* Start EXCERPT *

The knowledge prehistoric hunter-gatherers possessed about animals is readily apparent from the diversity of species we know they hunted, to judge by the bones found at their settlements. It is only quite recently, however, that archaeologists have been able to document a similar level of exploitation of plant foods by prehistoric hunter-gatherers. Consider, for instance, the 18,000-year-old sites in the Wadi Kubbaniya, which lies to the west of the Nile Valley. The charred plant remains discovered here indicate that a finely ground plant ‘mush’ had been used, probably to wean infants. A diverse array of roots and tubers had been exploited, possibly all the year round, from permanent settlements.2 Similarly, at Tell Abu Hureyra in Syria, occupied by hunter-gatherers between 20,000 and 10,000 years ago, no fewer than 150 species of edible plants have been identified, even though roots, tubers and leafy plants were not preserved.3 At both these locations we see the technology for pounding and grinding plant material – the same as that used by the first farmers (see Figure 34). In summary, these sites demonstrate that the origins of agriculture 10,000 years ago are not to be sought in a sudden breakthrough in technology, or the crossing of a threshold in botanical knowledge.

* End EXCERPT *
* Start DATASET EXCERPT *

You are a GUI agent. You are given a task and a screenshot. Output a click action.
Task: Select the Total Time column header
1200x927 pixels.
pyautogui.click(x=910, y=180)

* End DATASET EXCERPT *

### EXERCISE OBJECTIVE:
Render this sentence from the excerpt on prehistoric hunter-gatherers in Spanish: "Consider, for instance, the 18,000-year-old sites in the Wadi Kubbaniya, which lies to the west of the Nile Valley."

### TASK ANSWER:
Consideremos, por ejemplo, los yacimientos de 18.000 años de antigüedad del Wadi Kubbaniya, que se encuentra al oeste del valle del Nilo.